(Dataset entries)
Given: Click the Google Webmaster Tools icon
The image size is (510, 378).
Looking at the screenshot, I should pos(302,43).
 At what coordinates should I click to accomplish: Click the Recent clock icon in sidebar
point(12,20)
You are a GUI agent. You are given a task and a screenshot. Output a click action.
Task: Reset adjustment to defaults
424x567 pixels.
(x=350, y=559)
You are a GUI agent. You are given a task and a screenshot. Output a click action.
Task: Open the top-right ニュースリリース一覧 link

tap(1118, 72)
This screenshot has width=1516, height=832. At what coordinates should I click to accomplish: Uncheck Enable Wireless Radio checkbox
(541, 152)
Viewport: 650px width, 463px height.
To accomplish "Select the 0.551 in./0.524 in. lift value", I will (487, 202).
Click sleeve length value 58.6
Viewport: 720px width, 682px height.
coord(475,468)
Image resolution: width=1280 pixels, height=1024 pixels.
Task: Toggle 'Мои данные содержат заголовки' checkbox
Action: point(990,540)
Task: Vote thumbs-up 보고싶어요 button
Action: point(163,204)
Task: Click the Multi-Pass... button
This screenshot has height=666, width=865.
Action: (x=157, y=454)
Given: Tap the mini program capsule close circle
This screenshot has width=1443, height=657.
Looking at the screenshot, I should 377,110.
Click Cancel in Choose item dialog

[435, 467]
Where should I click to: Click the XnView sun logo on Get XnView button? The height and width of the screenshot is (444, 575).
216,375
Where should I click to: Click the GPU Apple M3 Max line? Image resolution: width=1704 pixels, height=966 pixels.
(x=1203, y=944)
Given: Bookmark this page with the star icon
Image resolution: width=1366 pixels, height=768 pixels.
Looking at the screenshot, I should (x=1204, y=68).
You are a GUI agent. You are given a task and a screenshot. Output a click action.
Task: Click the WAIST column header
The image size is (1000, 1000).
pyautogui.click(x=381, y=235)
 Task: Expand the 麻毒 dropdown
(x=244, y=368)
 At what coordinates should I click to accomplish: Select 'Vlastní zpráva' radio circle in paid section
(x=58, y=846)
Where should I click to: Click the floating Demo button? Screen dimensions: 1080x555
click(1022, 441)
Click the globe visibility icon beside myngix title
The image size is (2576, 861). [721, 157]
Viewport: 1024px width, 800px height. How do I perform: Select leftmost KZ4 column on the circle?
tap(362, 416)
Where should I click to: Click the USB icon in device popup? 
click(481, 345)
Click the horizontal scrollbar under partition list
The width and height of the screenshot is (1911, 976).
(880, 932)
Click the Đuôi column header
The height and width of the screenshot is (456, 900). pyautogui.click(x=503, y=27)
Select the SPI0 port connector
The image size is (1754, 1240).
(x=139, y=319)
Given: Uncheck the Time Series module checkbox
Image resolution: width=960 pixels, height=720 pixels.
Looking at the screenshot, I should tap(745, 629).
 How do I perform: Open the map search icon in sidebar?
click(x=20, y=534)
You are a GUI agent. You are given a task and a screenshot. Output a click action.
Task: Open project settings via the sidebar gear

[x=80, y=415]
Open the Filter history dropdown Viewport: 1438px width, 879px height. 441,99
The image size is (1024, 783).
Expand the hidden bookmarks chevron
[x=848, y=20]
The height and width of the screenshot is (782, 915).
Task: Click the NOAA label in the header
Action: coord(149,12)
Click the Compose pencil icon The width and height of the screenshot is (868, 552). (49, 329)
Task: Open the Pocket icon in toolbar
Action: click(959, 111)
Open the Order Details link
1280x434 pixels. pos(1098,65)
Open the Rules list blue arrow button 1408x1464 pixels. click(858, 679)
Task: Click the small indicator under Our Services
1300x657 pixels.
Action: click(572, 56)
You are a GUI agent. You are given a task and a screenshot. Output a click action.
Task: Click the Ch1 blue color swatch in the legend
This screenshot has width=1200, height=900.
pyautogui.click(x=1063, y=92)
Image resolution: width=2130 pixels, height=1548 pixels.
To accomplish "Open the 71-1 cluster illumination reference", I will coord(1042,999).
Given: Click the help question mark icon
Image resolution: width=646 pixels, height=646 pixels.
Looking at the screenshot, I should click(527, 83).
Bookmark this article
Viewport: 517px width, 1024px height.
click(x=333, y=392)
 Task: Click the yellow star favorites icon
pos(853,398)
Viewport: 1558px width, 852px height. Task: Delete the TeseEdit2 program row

**TASK ITEM:** Return every entry exactly; no line may be missing.

**SOLUTION TO THE PROBLEM:**
Given: Click the Google Webmaster Tools icon
The image size is (510, 378).
Looking at the screenshot, I should pos(302,43).
 At what coordinates should I click to accomplish: Click the Recent clock icon in sidebar
point(12,20)
You are a GUI agent. You are given a task and a screenshot. Output a click action.
Task: Reset adjustment to defaults
424x567 pixels.
(x=350, y=559)
You are a GUI agent. You are given a task and a screenshot. Output a click action.
Task: Open the top-right ニュースリリース一覧 link

tap(1118, 72)
This screenshot has width=1516, height=832. At what coordinates should I click to accomplish: Uncheck Enable Wireless Radio checkbox
(541, 152)
Viewport: 650px width, 463px height.
To accomplish "Select the 0.551 in./0.524 in. lift value", I will (487, 202).
Click sleeve length value 58.6
Viewport: 720px width, 682px height.
coord(475,468)
Image resolution: width=1280 pixels, height=1024 pixels.
Task: Toggle 'Мои данные содержат заголовки' checkbox
Action: point(990,540)
Task: Vote thumbs-up 보고싶어요 button
Action: point(163,204)
Task: Click the Multi-Pass... button
This screenshot has height=666, width=865.
Action: (x=157, y=454)
Given: Tap the mini program capsule close circle
This screenshot has width=1443, height=657.
Looking at the screenshot, I should 377,110.
Click Cancel in Choose item dialog

[435, 467]
Where should I click to: Click the XnView sun logo on Get XnView button? The height and width of the screenshot is (444, 575).
216,375
Where should I click to: Click the GPU Apple M3 Max line? Image resolution: width=1704 pixels, height=966 pixels.
(x=1203, y=944)
Given: Bookmark this page with the star icon
Image resolution: width=1366 pixels, height=768 pixels.
Looking at the screenshot, I should (x=1204, y=68).
You are a GUI agent. You are given a task and a screenshot. Output a click action.
Task: Click the WAIST column header
The image size is (1000, 1000).
pyautogui.click(x=381, y=235)
 Task: Expand the 麻毒 dropdown
(x=244, y=368)
 At what coordinates should I click to accomplish: Select 'Vlastní zpráva' radio circle in paid section
(x=58, y=846)
Where should I click to: Click the floating Demo button? Screen dimensions: 1080x555
click(1022, 441)
Click the globe visibility icon beside myngix title
The image size is (2576, 861). [721, 157]
Viewport: 1024px width, 800px height. How do I perform: Select leftmost KZ4 column on the circle?
tap(362, 416)
Where should I click to: Click the USB icon in device popup? 
click(481, 345)
Click the horizontal scrollbar under partition list
The width and height of the screenshot is (1911, 976).
(880, 932)
Click the Đuôi column header
The height and width of the screenshot is (456, 900). pyautogui.click(x=503, y=27)
Select the SPI0 port connector
The image size is (1754, 1240).
(x=139, y=319)
Given: Uncheck the Time Series module checkbox
Image resolution: width=960 pixels, height=720 pixels.
Looking at the screenshot, I should tap(745, 629).
 How do I perform: Open the map search icon in sidebar?
click(x=20, y=534)
You are a GUI agent. You are given a task and a screenshot. Output a click action.
Task: Open project settings via the sidebar gear

[x=80, y=415]
Open the Filter history dropdown Viewport: 1438px width, 879px height. 441,99
The image size is (1024, 783).
Expand the hidden bookmarks chevron
[x=848, y=20]
The height and width of the screenshot is (782, 915).
Task: Click the NOAA label in the header
Action: coord(149,12)
Click the Compose pencil icon The width and height of the screenshot is (868, 552). (49, 329)
Task: Open the Pocket icon in toolbar
Action: click(959, 111)
Open the Order Details link
1280x434 pixels. pos(1098,65)
Open the Rules list blue arrow button 1408x1464 pixels. click(858, 679)
Task: Click the small indicator under Our Services
1300x657 pixels.
Action: click(572, 56)
You are a GUI agent. You are given a task and a screenshot. Output a click action.
Task: Click the Ch1 blue color swatch in the legend
This screenshot has width=1200, height=900.
pyautogui.click(x=1063, y=92)
Image resolution: width=2130 pixels, height=1548 pixels.
To accomplish "Open the 71-1 cluster illumination reference", I will coord(1042,999).
Given: Click the help question mark icon
Image resolution: width=646 pixels, height=646 pixels.
Looking at the screenshot, I should click(527, 83).
Bookmark this article
Viewport: 517px width, 1024px height.
click(x=333, y=392)
 Task: Click the yellow star favorites icon
pos(853,398)
Viewport: 1558px width, 852px height. Task: Delete the TeseEdit2 program row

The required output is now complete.